* **RECORDS FOR PROCESSING**:

....................

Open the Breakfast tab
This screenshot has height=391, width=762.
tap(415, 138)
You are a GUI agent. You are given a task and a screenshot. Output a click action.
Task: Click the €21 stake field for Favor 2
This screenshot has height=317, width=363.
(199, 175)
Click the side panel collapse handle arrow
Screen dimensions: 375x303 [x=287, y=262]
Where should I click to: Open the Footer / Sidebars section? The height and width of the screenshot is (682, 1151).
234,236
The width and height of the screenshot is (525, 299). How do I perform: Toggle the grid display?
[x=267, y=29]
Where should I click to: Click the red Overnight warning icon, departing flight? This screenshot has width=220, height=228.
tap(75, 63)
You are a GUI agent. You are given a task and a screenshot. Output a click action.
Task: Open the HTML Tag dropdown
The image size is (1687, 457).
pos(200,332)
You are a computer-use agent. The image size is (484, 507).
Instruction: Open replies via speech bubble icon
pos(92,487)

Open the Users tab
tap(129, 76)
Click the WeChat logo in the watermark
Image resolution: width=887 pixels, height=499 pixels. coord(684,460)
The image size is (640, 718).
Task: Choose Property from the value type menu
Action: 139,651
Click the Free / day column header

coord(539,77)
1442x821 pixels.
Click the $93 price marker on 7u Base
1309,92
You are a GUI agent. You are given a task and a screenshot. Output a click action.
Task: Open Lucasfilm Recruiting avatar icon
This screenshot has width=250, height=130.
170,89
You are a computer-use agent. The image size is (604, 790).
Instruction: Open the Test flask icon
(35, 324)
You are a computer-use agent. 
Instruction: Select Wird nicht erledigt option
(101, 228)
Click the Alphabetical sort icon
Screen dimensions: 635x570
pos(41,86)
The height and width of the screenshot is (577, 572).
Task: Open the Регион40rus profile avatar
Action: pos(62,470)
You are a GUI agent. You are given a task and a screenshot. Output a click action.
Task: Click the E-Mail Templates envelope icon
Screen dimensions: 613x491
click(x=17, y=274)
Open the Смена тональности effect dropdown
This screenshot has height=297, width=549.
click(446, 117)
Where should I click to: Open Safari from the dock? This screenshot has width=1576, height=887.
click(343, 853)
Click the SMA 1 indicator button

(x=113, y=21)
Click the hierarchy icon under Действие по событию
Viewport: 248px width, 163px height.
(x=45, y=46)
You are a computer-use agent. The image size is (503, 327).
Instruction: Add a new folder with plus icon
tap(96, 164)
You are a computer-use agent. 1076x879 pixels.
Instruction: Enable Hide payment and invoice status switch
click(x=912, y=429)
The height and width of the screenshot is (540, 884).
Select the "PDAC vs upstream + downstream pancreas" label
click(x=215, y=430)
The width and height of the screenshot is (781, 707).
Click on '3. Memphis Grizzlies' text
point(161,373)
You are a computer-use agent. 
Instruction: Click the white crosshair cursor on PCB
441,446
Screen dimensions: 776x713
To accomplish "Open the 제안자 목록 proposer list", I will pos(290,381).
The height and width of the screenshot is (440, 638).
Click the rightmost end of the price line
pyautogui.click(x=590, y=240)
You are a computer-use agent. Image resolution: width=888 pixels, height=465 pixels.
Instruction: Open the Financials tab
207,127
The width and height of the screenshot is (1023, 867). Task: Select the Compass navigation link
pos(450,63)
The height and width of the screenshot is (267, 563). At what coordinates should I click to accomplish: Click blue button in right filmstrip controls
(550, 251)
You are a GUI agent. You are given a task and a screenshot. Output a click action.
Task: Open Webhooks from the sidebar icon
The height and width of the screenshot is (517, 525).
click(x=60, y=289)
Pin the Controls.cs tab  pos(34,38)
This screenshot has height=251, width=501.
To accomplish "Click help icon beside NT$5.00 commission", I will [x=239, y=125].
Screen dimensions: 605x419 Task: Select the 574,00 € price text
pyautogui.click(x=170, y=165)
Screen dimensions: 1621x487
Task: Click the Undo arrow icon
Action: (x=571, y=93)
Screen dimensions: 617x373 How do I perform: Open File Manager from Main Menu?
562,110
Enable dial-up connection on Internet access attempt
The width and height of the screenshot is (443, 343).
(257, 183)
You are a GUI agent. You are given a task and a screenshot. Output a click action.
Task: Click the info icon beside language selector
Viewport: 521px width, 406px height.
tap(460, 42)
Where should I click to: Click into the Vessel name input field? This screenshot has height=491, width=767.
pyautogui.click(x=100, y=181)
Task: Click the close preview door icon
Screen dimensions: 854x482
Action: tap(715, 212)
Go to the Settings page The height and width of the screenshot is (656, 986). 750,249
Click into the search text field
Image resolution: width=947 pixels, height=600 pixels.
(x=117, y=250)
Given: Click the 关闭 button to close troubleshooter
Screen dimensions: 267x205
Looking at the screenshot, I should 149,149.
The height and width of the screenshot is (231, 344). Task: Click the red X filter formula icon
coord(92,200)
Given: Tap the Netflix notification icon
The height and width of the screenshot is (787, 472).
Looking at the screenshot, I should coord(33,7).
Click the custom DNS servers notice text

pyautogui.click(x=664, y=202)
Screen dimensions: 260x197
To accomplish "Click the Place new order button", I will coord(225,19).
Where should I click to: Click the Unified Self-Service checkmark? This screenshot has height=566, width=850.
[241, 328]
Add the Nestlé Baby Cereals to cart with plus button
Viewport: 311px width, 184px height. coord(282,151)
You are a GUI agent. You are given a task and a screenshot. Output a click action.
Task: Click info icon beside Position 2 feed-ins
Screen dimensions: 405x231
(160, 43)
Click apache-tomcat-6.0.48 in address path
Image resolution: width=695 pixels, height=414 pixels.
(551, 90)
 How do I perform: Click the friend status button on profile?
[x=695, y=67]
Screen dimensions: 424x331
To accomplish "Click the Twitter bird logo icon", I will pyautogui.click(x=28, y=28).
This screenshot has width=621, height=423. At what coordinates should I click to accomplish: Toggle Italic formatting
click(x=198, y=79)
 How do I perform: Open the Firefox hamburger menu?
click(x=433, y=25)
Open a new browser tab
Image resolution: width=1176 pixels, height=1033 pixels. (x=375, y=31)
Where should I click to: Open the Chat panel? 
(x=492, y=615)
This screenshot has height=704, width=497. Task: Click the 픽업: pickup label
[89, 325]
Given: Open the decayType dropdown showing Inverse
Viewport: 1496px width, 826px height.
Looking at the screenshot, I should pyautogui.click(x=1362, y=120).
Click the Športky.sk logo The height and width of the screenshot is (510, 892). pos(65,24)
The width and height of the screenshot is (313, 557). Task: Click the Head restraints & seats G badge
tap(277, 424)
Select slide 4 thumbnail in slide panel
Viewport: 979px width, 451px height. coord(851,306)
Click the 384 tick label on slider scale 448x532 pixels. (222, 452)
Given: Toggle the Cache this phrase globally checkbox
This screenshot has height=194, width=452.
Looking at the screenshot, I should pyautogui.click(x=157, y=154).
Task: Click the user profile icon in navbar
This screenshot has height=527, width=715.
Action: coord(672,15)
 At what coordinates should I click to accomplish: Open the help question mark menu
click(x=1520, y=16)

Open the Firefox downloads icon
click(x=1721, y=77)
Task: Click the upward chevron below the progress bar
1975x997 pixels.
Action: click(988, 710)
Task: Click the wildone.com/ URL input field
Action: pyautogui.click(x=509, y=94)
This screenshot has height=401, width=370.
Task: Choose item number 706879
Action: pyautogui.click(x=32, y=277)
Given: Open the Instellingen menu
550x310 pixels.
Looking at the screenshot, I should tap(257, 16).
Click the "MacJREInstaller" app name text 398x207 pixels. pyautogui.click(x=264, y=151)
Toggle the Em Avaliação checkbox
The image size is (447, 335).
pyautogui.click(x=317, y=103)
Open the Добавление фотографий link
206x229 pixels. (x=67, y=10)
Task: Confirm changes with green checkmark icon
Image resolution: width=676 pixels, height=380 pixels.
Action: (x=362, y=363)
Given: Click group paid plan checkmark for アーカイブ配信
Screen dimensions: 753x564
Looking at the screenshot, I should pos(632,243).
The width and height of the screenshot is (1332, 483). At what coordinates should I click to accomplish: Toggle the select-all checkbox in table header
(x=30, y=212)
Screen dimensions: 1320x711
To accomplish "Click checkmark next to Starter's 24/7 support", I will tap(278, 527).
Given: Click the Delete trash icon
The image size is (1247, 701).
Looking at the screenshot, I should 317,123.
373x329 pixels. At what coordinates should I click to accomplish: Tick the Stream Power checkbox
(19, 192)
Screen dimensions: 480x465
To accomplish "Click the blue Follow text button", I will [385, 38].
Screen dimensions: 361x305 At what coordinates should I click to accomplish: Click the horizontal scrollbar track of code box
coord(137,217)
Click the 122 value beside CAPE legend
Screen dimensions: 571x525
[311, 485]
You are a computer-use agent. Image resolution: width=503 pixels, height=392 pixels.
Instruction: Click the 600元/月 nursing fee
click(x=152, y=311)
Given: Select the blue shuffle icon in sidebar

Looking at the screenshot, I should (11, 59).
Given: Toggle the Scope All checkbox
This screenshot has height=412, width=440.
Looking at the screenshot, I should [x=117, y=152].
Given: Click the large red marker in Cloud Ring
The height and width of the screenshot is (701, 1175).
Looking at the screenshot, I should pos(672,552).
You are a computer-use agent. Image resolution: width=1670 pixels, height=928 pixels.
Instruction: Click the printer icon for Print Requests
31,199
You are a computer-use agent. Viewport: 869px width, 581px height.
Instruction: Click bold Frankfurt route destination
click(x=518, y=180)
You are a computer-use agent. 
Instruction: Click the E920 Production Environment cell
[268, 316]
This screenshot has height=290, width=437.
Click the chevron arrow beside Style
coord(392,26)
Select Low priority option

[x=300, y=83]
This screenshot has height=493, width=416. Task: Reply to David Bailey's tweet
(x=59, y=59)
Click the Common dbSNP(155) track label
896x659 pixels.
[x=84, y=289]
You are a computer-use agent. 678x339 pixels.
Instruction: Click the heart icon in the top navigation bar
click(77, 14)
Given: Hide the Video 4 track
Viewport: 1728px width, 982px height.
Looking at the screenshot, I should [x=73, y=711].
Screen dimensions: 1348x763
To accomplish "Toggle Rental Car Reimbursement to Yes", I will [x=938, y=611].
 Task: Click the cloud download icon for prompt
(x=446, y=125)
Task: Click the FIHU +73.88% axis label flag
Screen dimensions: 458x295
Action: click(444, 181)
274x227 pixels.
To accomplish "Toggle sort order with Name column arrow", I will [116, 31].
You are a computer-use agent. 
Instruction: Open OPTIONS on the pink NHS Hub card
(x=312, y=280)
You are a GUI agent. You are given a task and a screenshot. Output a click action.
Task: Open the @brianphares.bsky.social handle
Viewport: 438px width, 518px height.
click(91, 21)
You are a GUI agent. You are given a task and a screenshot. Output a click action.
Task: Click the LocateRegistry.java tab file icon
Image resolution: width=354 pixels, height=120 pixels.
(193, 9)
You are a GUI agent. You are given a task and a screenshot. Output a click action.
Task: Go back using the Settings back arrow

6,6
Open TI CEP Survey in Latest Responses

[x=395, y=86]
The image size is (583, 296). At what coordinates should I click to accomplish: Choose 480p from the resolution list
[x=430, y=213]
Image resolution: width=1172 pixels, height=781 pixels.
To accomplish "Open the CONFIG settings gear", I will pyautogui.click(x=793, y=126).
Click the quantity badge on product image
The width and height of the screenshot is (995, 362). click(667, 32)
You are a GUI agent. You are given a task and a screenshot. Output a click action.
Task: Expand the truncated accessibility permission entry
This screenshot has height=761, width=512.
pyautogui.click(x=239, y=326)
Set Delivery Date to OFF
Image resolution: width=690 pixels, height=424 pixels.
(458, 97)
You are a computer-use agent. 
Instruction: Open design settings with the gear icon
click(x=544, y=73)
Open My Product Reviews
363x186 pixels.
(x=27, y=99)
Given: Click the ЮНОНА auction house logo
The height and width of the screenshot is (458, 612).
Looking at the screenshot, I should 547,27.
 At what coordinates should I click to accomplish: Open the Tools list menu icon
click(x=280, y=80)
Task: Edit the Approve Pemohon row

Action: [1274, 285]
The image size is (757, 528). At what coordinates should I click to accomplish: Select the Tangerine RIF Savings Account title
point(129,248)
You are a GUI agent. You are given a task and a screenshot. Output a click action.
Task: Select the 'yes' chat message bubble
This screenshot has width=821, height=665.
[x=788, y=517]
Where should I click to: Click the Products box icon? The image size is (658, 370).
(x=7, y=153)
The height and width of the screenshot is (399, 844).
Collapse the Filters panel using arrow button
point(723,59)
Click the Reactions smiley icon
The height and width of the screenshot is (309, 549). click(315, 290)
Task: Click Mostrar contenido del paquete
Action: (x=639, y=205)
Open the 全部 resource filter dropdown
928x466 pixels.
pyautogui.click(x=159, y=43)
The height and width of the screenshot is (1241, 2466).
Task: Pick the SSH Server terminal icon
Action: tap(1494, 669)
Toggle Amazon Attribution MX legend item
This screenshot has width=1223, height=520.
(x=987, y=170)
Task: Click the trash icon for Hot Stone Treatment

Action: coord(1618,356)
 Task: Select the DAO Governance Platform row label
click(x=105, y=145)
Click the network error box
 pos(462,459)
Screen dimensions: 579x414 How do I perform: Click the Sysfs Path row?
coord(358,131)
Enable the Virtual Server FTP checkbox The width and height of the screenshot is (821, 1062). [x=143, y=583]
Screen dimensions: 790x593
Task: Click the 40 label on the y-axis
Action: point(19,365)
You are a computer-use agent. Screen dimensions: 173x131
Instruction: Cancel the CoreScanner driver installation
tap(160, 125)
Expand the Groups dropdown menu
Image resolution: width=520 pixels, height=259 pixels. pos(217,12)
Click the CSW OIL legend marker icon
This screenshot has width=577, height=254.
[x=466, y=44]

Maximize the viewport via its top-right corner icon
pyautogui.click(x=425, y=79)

....................

Return every line of the material that contains the string "price", matching case exactly.

* **EXERCISE RESULT**:
Click the $93 price marker on 7u Base
Click the rightmost end of the price line
Screen dimensions: 605x419 Task: Select the 574,00 € price text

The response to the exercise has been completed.